I can easily imagine, say, melee combat rules that aren't based on resources. You get your basic attack (and defend?) rolls, with special abilities that can be used either situationally (e.g. flanking) or with risk:reward (attack with advantage, but your opponents also get to attack you with advantage).

Then add in spellcasting like Shadowdark, where you don't have spell slots or mana points, but if you fail a roll you lose the spell for the day. If that's too "resource-adjacent" for you, then maybe the rule is that if you fail the roll you roll instead on a mishap table.

Instead of HP, you use defense rolls to mitigate successful attacks. Depending on how they compare, you either avoid the attack completely, or you are Wounded (disadvantage on all rolls?), or Downed.

There, no resources to track. How is that just a "prompt engine with randomizers for generating narratives" in a way that is meaningfully different than a resource-driven game? It seems to me the only substantive change is that the game becomes one of optimizing decisions in the immediate present, instead of a game of conserving resources for unknown future challenges.
Combat is just another way to develop prompts that generate narratives.

You win the combat, you follow narrative A. You lose, you switch to narrative B. Without resources to deploy, the only input is narrative input (the playing the situation/“tactical infinity” that OSR likes) and the die results.

And if characters can die during combat, that was probably the result of losing a finite resource. (Hit points/wounds/stress boxes, etc.)
 



Combat is just another way to develop prompts that generate narratives.

You win the combat, you follow narrative A. You lose, you switch to narrative B. Without resources to deploy, the only input is narrative input (the playing the situation/“tactical infinity” that OSR likes) and the die results.

So....how is that meaningfully different if you have resources like mana points, or expertise dice, or arrows and rations?

Not arguing; just trying to understand what sort of distinction you are drawing.

And if characters can die during combat, that was probably the result of losing a finite resource. (Hit points/wounds/stress boxes, etc.)
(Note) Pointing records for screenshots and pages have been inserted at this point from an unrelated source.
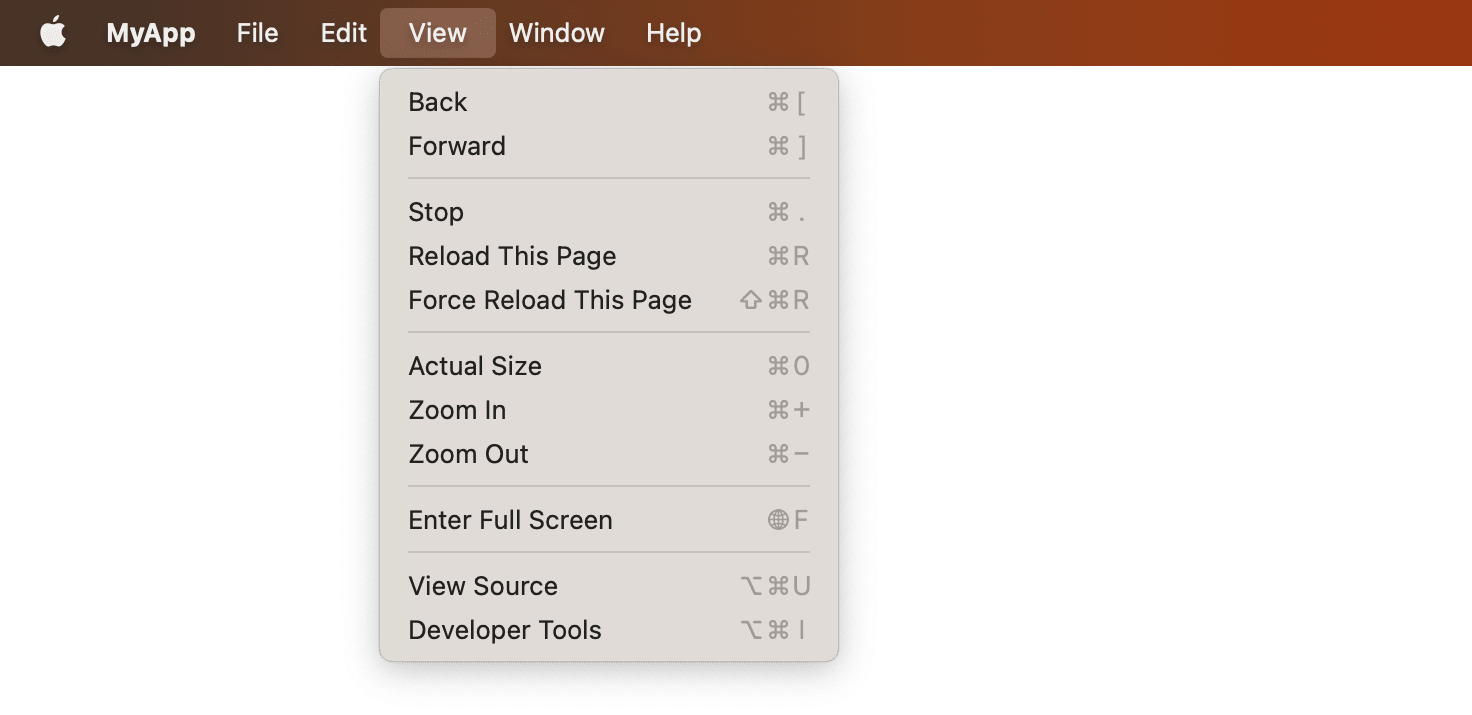The width and height of the screenshot is (1472, 715).
Task: Click Stop to halt page loading
Action: click(436, 211)
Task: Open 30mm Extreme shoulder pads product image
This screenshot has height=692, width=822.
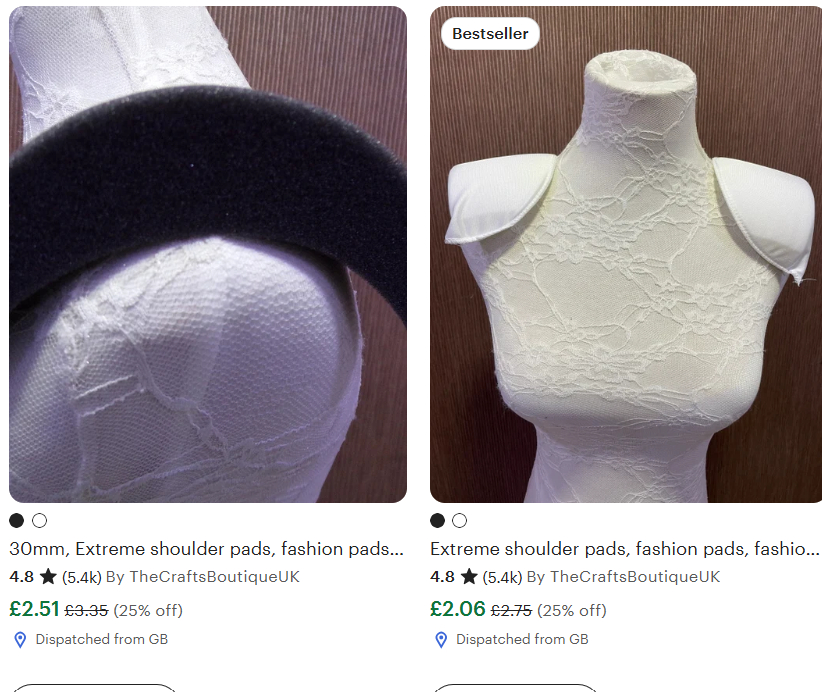Action: coord(208,254)
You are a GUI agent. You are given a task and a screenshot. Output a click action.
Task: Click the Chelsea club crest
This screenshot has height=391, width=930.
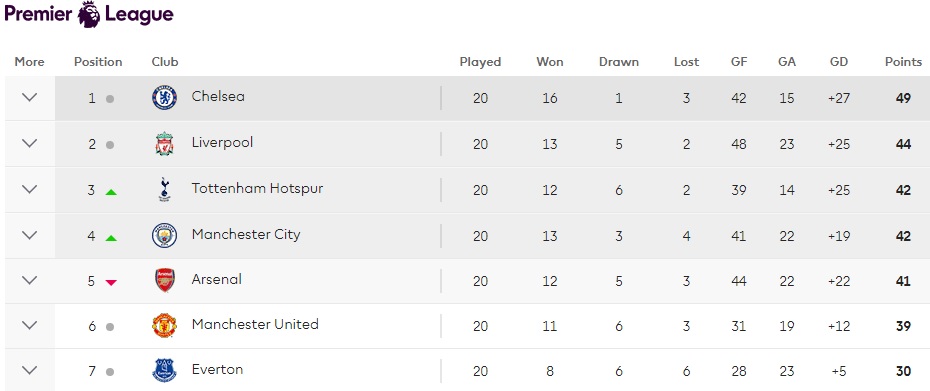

Yeah, I tried to slide that one by but unless it's "one hit and you're dead" I'm not sure how to handle that without it being some kind of resource. I mean, it could be a resource you accumulate ("wounds") but it's still tracking something.
 


Okay. Do you want resource management in your game?? Or tactical, or even strategic, thinking? Since figuring out when to resources can be quite tactical or strategic.

I imagine they do want tactical and strategic thinking. The question, I think, is whether or not resource management is required for that.
 

I quite like character resources, but i like unified, easy, streamlined mechanics. For instance, in WW nWoD, every game line uses essentially same mechanic. FE Vampire has blood pool, it fuels disciplines, healing, boosting abilities. One fuel tank, one way of replenishing it, limited amount of fuel, so you need to weight options and choose when and how much on what to spend it.

In contrast, d&d has slots, ki points, sorcery points, abilities with "X times per LR/SH" uses, some replenish on short, some on long rest. With multi classing, it can get messy quick.